== WHAT TO PRODUCE ==
Write each entry again exactly as shown, but without the images it holds.

======== THE RECORDS ========

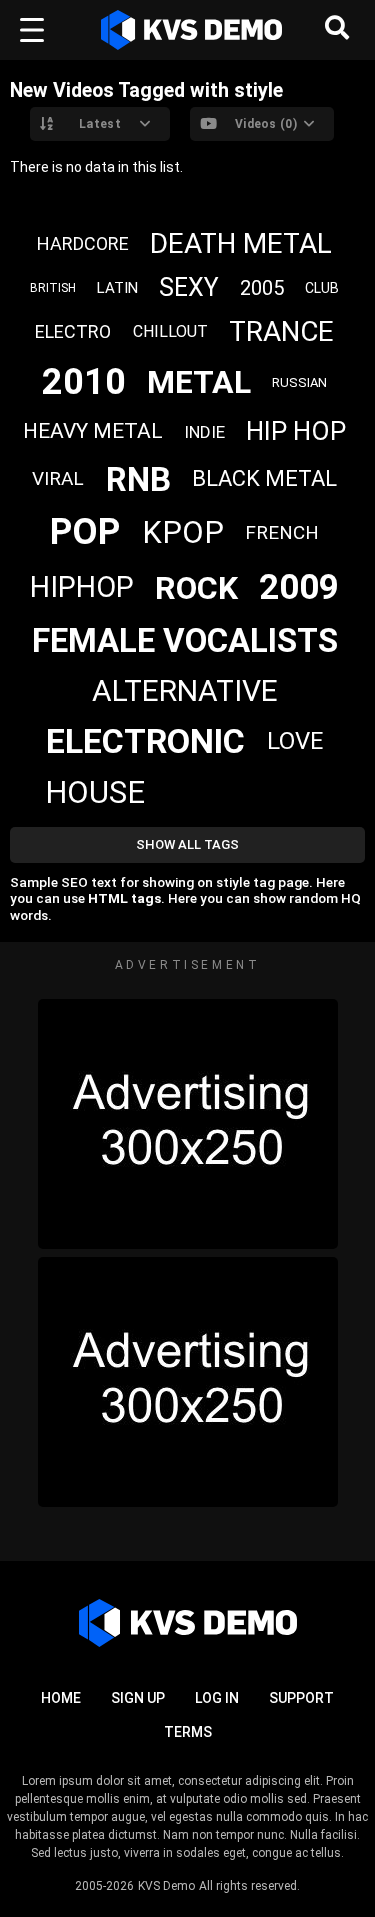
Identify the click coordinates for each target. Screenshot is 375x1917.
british (53, 288)
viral (58, 478)
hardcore (83, 243)
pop (85, 532)
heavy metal (93, 431)
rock (196, 588)
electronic (145, 741)
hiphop (82, 587)
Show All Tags (187, 844)
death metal (241, 243)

========

== SOLUTION TO THIS PROBLEM ==
Identify the click coordinates for each target. Screenshot is 375x1917.
british (53, 288)
viral (58, 478)
hardcore (83, 243)
pop (85, 532)
heavy metal (93, 431)
rock (196, 588)
electronic (145, 741)
hiphop (82, 587)
Show All Tags (187, 844)
death metal (241, 243)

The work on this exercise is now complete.